WHAT IS ASKED |
A) According to the blog post, which anniversary is the occasion for its meditation?
B) Resume the blog post on the cross and the crescent, picking up right after its last sentence.

Monday, September 11, 2006

The Cross, the Crescent and the Glories of This World

"To you I will give their glory and all this authority; for it has been given over to me, and I give it to whomever I please."

Not that long ago in an online political discussion forum, another Orthodox Christian poster raised the question of why Islam is the fastest growing religion on earth. The answer I proposed makes the words of the Evil One to Our Lord as reported in St. Luke's Gospel, a fitting starting point for a meditation on this, the fifth anniversary of the attacks of September 11, 2001:

. . .at a material level, birthrate; at a noetic level, Islam is a nearly perfect demonic lie consonant with the interests of the prince of this world--it mingles appeals to all of the eight grievous vices catalogued by St. John Cassian (lust and gluttony in Mohammed's picture of 'paradise'; lust, wrath, and avarice in its promise of war-spoils; sloth in its fatalism; and pride, self-esteem, and (since they started losing to the West) envy in their haughty concern for every imagined slight to Islam or their 'prophet') with little fragments of true piety copied from our Orthodox traditions (prayer five times a day is the hours and compline, prostrations in prayer, women covering their heads).

[Target pointing data]

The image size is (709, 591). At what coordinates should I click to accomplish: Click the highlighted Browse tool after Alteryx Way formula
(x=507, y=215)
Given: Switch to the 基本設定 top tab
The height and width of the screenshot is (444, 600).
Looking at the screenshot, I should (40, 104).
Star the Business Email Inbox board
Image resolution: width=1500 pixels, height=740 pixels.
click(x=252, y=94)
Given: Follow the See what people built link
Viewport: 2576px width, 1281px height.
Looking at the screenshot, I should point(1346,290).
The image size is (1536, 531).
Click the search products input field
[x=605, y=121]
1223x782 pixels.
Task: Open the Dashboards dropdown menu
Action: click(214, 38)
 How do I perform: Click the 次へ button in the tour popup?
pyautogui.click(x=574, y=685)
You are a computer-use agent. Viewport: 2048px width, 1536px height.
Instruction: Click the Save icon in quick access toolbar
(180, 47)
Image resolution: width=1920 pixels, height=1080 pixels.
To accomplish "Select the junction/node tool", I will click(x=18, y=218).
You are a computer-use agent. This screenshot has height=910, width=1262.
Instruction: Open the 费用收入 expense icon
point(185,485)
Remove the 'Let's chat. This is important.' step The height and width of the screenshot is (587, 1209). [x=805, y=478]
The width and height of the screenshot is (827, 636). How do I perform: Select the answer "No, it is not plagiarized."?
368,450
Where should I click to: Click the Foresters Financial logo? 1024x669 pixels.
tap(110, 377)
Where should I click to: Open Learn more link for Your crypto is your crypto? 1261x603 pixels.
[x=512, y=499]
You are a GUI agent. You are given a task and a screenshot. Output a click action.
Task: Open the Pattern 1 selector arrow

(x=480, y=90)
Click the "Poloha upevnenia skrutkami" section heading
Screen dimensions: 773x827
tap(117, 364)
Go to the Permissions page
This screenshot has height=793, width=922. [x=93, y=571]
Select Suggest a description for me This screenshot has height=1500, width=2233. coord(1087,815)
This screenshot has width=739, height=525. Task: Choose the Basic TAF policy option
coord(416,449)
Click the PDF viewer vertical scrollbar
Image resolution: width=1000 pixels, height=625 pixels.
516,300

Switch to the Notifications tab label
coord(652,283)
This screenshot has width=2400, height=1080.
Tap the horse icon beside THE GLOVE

EXPECTED ANSWERS |
A) The fifth anniversary of the attacks of September 11, 2001.

B)
This observation will doubtless offend many readers. Muslims surely because I have asserted that theirs is a doctrine of demons, but could they really, in all honesty, expect an Orthodox Christian who sings weekly, "we have found the True Faith, worshipping the Undivided Trinity, who has saved us" to hold otherwise? It surely also offends those who fancy that "all religions are ways to God."

I make no apologies to Muslims offended by my observation. A call to repentance is an expression of love. Even if you do not fully repent and embrace the Gospel of Christ, but remain adherents of Mohammed's teachings (after all, prayer five times daily is the equal of our monks, and falling prostrate before Our Creator is certainly fitting), at least repent of the fatalistic sloth that made the ummah slide further and further behind the West in scientific and economic development over the past five centuries, and of envy--the West's lead began while a Caliph still sat on the Sultan's throne in Constantinople--the downtrodden state of Muslims is of your own making, not an imposition from afar.

To others offended, I do make some apology. As an Orthodox Christian, I am simultaneously able to firmly hold that Christ is the Way, the Life and the Truth, that no man comes to the Father, but through Him, and to believe that all religions have some truth.

Indeed I have pointed to true aspects of Islam--aspects borrowed from Holy Orthodoxy.

Save those granted in revelation to the people of Israel, truths in pre-Christian religions are intuitions, human insights of truth, perhaps at hinted by the guardian angels granted to the nations before the coming of Christ, that fall short of what God has revealed in Christ, but point to Him, be it the myth of Baldur the Beautiful, which is a type of Christ somehow whispered into the midst of the demonic beliefs held by my Norse forebearers, or the imperfect intuition of the Triunity of God among the Hindus, or the Buddha's correct embrace of ascetic discipline and rejection of what the Hindus called 'gods', or Lao Tzu's understanding of the selflessness of the Way.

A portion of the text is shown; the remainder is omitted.